Hurray for
safety pins. A way for the majority to put a foot forward and enter the conversation on discrimination. To signal a willingness to initiate dialogue instead of being a blank, white title page, contents unknown.
How does a white person start a conversation on discrimination while carefully treading on all the eggshells? There really should be a 'How to Talk about Racism for Dummies.'
Recently during the 2016 election, tensions over minority rights seem to have reached amazing new heights and don’t appear to be going away any time soon.
The U.S. has already renewed
conversations on police brutality and race after a number of shootings of black Americans and in part thanks to the efforts of the movement Black Lives Matter drawing attention to racial inequality.

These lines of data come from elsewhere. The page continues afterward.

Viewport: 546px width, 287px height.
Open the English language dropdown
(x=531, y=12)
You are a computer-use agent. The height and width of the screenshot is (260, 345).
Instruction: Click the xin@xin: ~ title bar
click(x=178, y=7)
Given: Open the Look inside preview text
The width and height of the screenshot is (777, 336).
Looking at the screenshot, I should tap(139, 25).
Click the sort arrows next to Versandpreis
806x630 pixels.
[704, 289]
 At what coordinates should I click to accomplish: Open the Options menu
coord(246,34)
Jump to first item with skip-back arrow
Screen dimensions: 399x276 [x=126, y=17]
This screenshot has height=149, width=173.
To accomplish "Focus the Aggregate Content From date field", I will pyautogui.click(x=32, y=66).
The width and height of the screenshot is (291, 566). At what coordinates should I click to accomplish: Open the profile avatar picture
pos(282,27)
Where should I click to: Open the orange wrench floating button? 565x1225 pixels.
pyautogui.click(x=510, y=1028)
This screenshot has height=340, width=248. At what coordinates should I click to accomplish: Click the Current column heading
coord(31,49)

The words ‘Black Lives Matter’ make a strong statement as the title of a movement. It gets right to the point: black lives matter. However, the strong exclusivity and emphasis that makes ‘Black Lives Matter’ poignant, leaves a linguistic loophole forging the movement’s title into a double-edged sword in the ongoing battle against racism.

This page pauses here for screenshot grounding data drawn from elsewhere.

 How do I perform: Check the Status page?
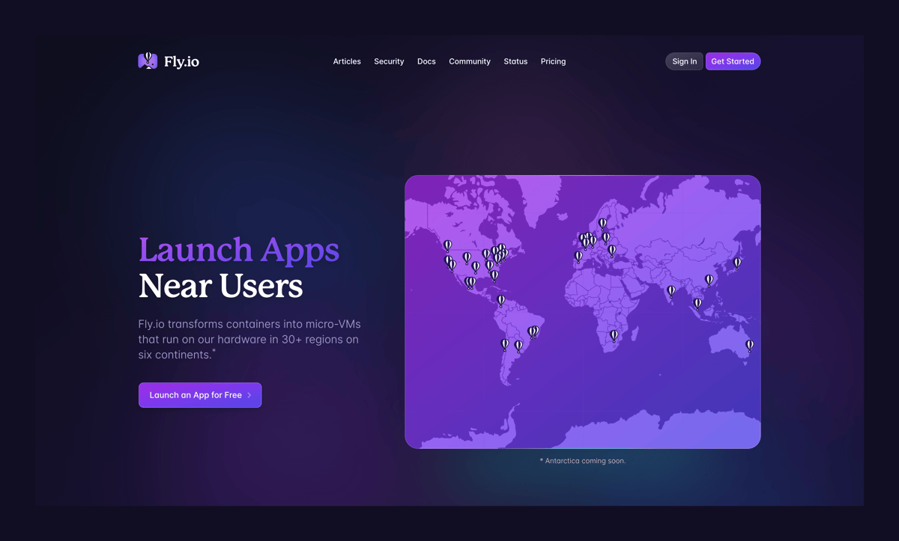point(515,61)
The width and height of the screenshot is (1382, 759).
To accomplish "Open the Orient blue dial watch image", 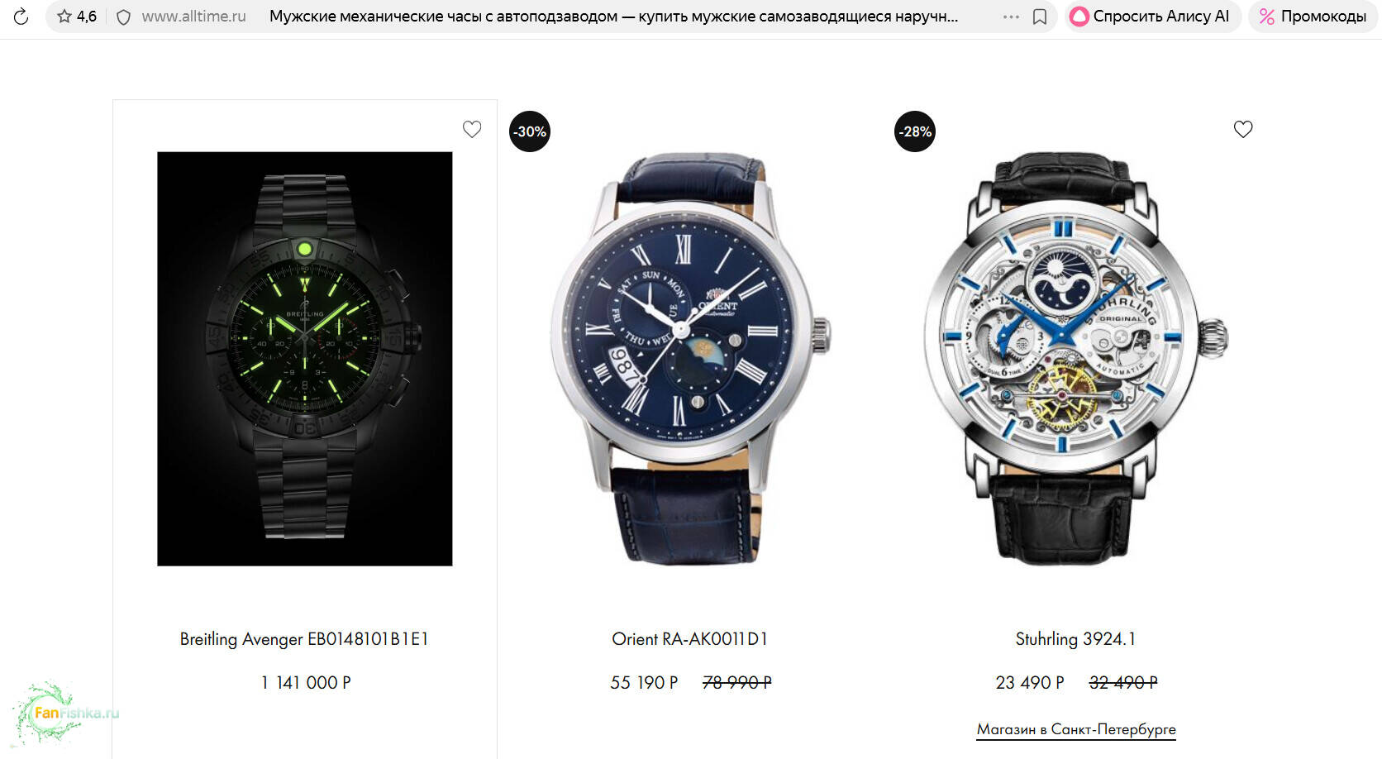I will click(x=690, y=359).
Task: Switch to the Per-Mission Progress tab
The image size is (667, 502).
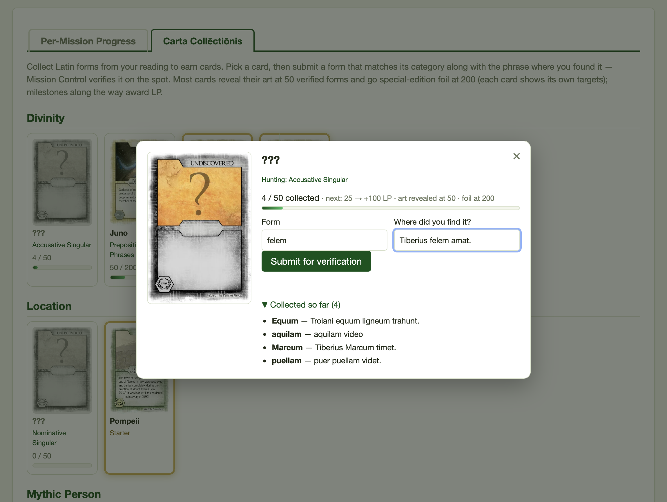Action: pyautogui.click(x=88, y=41)
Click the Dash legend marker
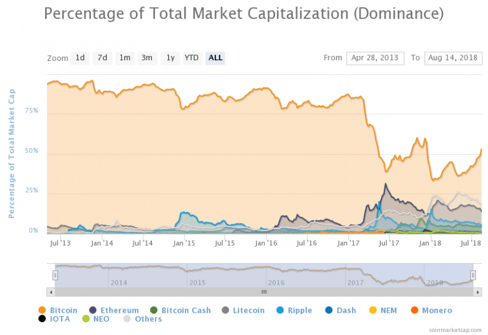 coord(329,310)
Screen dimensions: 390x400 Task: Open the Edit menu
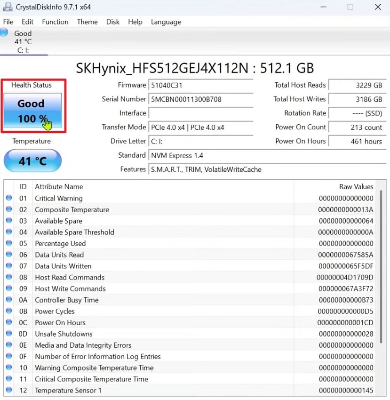27,22
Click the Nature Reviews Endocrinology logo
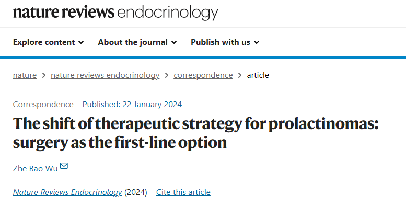 pos(115,13)
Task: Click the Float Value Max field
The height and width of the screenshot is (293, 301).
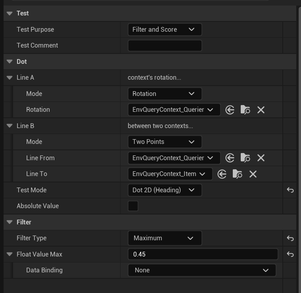Action: pos(203,255)
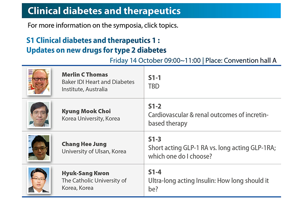303x203 pixels.
Task: Click Korea University, Korea affiliation
Action: 91,119
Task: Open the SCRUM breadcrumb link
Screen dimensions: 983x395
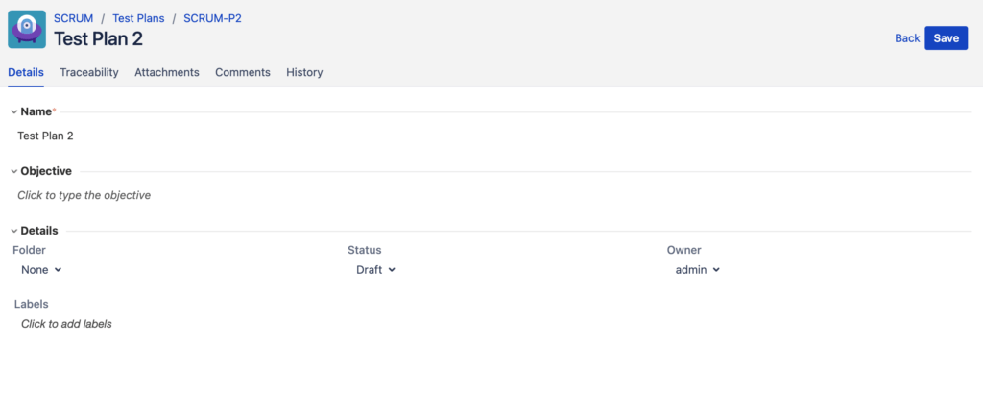Action: (x=73, y=18)
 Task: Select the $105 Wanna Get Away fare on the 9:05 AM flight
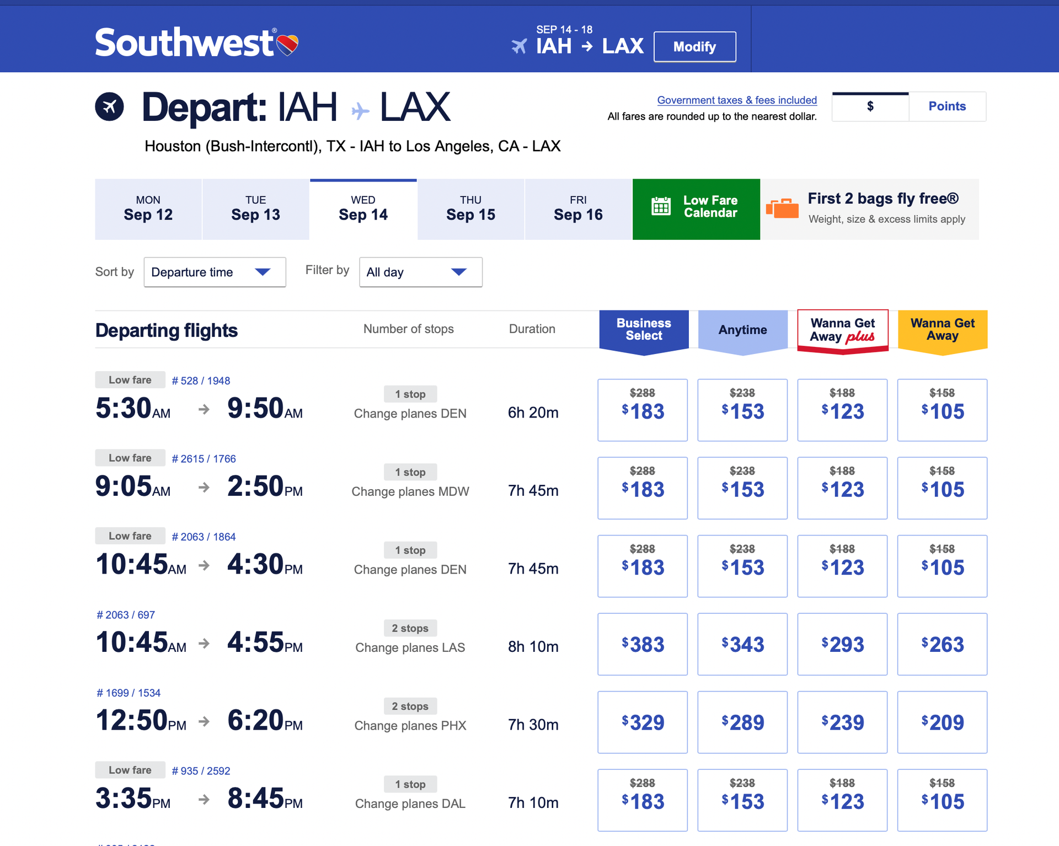tap(942, 488)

I’m talking about the ‘all lives matter’ comeback.
‘All lives matter’ can be seen as a cheap, shallow concession or a
negation of the power of the issue and the very real statistics behind it. But it may also point to the desire of some whites to lay down the seemingly hereditary blame that comes with carrying the gift of being born with a light skin tone.

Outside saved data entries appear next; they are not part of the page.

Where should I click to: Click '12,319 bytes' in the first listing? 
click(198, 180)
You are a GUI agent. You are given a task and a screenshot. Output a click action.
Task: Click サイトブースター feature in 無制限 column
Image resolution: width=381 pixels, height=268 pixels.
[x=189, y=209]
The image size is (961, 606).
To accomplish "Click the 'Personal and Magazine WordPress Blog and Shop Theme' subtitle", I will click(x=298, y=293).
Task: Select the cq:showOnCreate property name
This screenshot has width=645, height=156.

Guilt is not an emotion most people enjoy, and when coming face to face with the crisis of racial injustice in the U.S., there are white supporters of equality that struggle under its weight.
Granted, some people are just racist.
However, while attitudinal racism is a significant problem, white people cannot stop being white. And, I cringe as I write this, white people have troubles, too.
An interesting aspect of the current predicament is how to address attitudinal racism while laying the blame for it in the correct place - ignorance, unintended obliviousness, lack of experience.
And by ‘lack of experience’ I mean that even as a white American who has lived in areas where pale skin is a minority trait, I will never understand what it means to go through life as a black American.
The Germans created this lovely word post WWII and, roughly translated, it means ‘the process of coming to terms with the past.’
Perhaps a bit more elegant than the phrase ‘collective guilt’ sometimes used in English when referring to certain aspects of German cultural inheritance after the end of the Nazi regime.
Vergangenheitsbewältigung is part of a German cultural acknowledgement of the past as an important lesson, but also the process of moving forward from those events while not forgetting them.
Black Lives Matter is
seeking reparations from the government and other institutions for years of unfulfilled promise and subpar treatment.
But for the individual white American, what debt is owed our fellow black citizens? How do we compensate them for an advantage of birth that cannot be given away as easily as money?
The potential answers to that question can be inspirational to crushingly overwhelming for a single person to contemplate on their own.
There are ‘majority’ Americans that
already actively support minorities - with or without a safety pin. And there are allies taking part in the conversation on diversity and equality despite perhaps not fully understanding the stakes. Of what it means to not be white or Christian or straight.
Hopefully, safety pin movement supporters will be able to keep the focus of the conversation
where it rightfully belongs: on how to end discrimination.